The sound was mainly built around two fiddles and some accordion from Dirk Powell. Guest bassist Todd Phillips kicked in as well. The group, singing mainly in French, certainly had the packed house dancing and shaking to the good sounds. There were enough changes, different vocalists, emphasizing accordion and more to maintain an enervating sound.
This was a coming home of sorts for Balfa Toujours. The Balfa in the band name goes back to Dewey Balfa, the late, great Cajun musician, who did much to spread the music way beyond the confines of Louisiana. Acoustic guitarist and singer Christine is his daughter and married to Powell. Great nephew Courtney Granger played fiddle. Dewey Balfa played Newport in 1964 as a last minute replacement. He would have been proud of how well his namesakes did 45 years later.
Elvis Perkins in Dearland is somewhat of a rock band with a twist that has increasingly captured acclaim. The band certainly widened the audience based on the number of high school and college students they drew (Seeger and Collins skewed about four decades older).
Perkins first gained notoriety as the son of the late actor Anthony Perkins of "Pyscho fame." But that has zero to do with the music he played, which leans more towards softer rock sounds than anything else. However, the fun started big time with band mates Brigham Brough (bass, vocals, saxophone), Wyndham Boylan-Garnett (organ, harmonium, trombone, guitar, vocals) and Nick Kinsey (drums, vocals). These guys bring a lot to the stage particularly when they resorted to their sax and trombone. Several times, Kinsey brought a drum with a cymbal attached to the front as well for good effect.

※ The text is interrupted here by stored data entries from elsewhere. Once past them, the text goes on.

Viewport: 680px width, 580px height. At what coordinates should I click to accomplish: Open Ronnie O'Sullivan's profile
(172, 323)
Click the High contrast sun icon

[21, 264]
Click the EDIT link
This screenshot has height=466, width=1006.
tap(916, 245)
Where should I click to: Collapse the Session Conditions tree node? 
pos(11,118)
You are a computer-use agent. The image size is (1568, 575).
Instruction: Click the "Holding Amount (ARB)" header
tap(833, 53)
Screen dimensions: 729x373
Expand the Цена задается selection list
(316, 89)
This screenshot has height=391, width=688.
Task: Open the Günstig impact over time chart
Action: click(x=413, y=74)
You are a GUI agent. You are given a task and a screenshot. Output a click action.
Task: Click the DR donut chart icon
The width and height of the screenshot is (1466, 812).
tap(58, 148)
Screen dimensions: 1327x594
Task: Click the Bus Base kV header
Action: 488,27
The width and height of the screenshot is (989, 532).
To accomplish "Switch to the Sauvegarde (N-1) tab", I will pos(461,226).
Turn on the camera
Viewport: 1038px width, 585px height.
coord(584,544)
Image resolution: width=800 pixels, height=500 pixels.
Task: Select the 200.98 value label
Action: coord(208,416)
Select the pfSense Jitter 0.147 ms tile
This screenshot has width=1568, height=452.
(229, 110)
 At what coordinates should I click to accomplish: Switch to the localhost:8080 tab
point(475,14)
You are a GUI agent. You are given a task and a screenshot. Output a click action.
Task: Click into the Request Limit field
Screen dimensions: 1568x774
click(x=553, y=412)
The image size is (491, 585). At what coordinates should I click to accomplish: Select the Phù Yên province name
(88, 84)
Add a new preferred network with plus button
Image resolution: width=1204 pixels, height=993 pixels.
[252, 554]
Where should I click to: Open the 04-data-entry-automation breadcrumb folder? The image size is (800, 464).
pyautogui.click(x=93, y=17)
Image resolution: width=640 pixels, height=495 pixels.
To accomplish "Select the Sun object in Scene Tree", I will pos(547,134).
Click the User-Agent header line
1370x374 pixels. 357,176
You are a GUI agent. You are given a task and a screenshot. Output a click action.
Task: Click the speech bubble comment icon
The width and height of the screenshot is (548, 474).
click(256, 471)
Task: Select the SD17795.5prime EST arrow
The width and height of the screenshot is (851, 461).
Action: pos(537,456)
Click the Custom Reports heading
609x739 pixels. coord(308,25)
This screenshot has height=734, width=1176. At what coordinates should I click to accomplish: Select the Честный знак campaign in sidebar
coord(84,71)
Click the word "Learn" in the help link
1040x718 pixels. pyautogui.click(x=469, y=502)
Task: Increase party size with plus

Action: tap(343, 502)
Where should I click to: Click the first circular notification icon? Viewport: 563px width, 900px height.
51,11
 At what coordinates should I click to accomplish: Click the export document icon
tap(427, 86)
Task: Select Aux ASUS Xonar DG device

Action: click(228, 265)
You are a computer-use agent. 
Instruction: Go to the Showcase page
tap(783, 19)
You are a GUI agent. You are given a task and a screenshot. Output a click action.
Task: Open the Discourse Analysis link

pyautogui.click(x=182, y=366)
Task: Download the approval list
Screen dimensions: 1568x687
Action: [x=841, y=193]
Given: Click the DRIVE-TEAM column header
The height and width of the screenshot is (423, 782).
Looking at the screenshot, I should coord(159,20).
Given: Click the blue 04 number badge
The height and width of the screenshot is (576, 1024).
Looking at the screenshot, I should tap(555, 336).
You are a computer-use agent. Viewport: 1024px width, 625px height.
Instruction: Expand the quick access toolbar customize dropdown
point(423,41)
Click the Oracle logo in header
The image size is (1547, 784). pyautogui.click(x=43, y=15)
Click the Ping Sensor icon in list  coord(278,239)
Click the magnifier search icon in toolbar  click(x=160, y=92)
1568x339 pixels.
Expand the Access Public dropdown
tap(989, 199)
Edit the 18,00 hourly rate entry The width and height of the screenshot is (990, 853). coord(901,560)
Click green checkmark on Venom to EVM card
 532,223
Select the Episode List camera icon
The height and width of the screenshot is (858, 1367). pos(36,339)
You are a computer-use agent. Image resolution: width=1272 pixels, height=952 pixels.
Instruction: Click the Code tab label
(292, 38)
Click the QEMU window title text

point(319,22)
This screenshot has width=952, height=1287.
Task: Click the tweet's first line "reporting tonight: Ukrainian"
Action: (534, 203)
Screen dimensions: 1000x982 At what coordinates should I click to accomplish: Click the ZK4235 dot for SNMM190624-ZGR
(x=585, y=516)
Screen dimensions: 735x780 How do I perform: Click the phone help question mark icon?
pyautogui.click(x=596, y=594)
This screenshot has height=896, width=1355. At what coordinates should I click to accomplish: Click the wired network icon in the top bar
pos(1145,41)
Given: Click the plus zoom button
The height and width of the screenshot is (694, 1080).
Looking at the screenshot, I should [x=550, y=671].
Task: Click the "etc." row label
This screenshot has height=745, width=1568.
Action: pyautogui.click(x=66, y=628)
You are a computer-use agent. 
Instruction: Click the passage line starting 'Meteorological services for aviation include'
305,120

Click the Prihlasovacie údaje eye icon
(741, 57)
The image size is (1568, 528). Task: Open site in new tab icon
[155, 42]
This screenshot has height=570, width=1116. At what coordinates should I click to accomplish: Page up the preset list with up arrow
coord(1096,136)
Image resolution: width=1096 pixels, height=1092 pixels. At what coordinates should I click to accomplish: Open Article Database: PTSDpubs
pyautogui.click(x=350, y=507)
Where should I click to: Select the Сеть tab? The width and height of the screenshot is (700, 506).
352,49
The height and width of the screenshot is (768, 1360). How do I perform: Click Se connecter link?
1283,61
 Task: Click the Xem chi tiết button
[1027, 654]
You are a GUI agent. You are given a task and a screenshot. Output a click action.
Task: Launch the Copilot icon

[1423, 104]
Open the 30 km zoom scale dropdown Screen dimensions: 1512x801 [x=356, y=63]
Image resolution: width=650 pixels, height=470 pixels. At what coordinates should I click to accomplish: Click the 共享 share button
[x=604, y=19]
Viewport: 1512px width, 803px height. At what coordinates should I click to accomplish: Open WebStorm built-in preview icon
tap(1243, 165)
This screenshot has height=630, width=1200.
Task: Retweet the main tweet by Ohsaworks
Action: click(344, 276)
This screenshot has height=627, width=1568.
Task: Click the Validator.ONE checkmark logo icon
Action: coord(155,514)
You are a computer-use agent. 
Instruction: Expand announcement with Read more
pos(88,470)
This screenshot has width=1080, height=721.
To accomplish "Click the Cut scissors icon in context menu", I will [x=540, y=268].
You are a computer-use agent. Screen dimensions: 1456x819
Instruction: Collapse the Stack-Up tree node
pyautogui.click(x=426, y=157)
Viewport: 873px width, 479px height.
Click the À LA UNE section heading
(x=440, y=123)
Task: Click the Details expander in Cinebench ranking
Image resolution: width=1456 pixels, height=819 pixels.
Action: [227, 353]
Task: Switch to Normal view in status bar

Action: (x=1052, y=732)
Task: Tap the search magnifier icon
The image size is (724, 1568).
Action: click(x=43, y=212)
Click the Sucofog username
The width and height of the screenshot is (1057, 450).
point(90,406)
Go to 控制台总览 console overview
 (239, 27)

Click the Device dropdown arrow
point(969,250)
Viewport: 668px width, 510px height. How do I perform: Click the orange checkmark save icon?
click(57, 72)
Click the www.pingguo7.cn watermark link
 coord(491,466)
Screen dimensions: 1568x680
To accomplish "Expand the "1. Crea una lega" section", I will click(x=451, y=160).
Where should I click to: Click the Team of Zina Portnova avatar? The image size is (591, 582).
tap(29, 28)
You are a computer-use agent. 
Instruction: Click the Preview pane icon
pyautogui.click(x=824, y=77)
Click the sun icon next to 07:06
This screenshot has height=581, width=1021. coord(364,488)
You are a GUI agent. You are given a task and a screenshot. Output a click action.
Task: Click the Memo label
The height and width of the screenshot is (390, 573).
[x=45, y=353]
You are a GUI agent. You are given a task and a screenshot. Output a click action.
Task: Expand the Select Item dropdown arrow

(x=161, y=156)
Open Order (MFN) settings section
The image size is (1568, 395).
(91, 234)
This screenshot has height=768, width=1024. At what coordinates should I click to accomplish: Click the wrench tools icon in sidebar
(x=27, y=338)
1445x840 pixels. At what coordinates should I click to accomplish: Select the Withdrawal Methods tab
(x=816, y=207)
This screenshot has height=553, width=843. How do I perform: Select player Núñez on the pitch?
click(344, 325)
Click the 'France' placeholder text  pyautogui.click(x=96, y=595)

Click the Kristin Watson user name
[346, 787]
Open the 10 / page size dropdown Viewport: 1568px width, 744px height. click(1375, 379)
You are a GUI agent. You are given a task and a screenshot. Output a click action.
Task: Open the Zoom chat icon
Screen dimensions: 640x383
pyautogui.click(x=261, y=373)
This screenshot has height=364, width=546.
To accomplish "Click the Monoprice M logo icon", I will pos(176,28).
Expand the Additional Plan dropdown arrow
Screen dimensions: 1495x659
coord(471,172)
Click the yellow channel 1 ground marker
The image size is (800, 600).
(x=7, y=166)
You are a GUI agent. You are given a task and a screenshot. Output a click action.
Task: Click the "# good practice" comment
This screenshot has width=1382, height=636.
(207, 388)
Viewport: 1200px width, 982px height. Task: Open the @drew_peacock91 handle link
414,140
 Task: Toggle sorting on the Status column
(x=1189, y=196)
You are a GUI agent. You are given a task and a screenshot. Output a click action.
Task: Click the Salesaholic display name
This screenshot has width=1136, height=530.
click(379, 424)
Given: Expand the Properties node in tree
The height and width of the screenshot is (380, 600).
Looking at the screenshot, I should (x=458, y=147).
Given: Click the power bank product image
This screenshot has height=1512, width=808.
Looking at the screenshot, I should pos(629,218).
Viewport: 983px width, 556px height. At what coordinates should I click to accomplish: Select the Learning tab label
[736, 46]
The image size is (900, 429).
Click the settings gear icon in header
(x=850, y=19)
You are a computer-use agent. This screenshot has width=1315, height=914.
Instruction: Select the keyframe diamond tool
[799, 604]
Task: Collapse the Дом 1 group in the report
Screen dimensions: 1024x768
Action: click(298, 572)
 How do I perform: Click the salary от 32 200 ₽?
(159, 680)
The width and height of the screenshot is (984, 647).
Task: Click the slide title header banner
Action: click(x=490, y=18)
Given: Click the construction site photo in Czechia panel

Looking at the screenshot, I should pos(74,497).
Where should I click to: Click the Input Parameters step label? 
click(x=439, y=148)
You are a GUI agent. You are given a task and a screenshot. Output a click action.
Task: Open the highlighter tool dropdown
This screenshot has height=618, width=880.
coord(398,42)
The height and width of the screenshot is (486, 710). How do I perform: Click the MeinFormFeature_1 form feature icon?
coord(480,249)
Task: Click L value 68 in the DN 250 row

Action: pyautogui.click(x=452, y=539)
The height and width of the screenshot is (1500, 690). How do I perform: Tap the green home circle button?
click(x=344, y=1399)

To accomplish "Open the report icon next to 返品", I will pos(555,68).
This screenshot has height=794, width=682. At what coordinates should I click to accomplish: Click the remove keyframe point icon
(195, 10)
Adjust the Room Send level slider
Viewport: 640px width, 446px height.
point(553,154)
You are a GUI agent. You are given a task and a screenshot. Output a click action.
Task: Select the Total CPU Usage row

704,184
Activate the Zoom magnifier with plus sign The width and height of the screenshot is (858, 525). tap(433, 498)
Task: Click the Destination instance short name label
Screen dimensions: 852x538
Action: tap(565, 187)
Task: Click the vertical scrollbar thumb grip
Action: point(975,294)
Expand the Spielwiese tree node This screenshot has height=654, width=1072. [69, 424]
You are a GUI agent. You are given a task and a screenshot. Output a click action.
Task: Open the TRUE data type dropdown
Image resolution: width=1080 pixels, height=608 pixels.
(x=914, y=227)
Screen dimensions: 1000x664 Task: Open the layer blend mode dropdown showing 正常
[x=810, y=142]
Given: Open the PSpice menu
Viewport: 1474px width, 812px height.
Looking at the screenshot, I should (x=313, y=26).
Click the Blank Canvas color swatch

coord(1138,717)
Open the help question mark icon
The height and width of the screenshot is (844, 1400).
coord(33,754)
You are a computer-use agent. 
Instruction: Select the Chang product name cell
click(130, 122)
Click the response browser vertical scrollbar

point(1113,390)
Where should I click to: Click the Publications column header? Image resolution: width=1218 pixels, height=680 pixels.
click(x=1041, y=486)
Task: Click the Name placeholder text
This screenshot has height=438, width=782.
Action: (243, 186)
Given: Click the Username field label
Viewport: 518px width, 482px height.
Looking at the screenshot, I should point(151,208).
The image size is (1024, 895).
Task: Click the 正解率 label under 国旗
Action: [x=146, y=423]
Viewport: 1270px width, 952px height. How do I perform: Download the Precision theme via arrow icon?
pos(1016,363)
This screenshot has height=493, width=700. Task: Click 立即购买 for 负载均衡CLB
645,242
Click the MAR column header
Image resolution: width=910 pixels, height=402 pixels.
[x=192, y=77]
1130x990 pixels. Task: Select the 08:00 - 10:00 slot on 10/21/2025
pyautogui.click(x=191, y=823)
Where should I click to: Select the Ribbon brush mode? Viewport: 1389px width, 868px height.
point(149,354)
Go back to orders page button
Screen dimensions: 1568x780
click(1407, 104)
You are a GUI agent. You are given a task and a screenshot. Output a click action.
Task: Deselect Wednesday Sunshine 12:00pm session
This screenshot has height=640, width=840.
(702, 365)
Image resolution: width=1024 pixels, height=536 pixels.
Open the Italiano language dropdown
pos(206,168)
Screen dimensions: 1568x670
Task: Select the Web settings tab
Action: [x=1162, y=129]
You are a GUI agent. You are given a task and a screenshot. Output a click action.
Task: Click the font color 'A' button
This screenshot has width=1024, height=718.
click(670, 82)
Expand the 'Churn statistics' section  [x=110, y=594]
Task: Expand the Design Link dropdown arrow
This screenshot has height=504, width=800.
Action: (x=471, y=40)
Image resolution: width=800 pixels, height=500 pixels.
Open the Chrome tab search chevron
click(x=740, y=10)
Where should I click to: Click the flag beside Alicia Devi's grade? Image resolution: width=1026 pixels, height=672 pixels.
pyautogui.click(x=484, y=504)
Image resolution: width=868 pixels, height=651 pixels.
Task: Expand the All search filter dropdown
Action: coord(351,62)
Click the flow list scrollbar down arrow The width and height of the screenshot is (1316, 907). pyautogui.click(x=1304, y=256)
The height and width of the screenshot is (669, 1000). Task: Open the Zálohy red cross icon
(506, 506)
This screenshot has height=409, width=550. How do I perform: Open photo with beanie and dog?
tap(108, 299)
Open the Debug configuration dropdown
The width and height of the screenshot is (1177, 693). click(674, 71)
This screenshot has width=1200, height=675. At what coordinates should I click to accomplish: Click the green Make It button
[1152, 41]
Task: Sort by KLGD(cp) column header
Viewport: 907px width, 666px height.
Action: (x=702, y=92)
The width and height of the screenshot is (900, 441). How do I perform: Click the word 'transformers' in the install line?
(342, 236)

As an added treat, Tim Eriksen, who once upon a time was with Cordelia's Dad, came out with his Shape Note Singers, who had previously played to offer a song together. Eriksen, who stood out with his black outfit and bald pate, was superb dishing out a religious song with about 22 Shape Noters behind him plus EPID.
Perkins was an earnest singer with a bunch of good songs, but at some level his intensity limited him because he did not seem entirely comfortable in the lead role. He would do well to loosen up more with the crowd, and his music will go even further. Still, a very good performance from a band that plays with a lot of energy and fun.
Guy Clark dished out his brand of Texas singer/songwriter/country music with sidekick Verlon Thompson, a songwriter as well. Clark's voice was weathered, but his main strength was the quality of the songs, such as L.A. Freeway. As always, Clark painted great stories with his words. After a bit of a gap, he has a new disc out in September.
The closing coda to the past, present and even a look to the future came after the last notes sounded. Seeger came back out walking with Wein, who used a cane and waved it to the crowd. The FolkFestival 50 was alive and well and over, and Wein apparently promised it would return yet again next year. Chances are there will once again be something for everyone.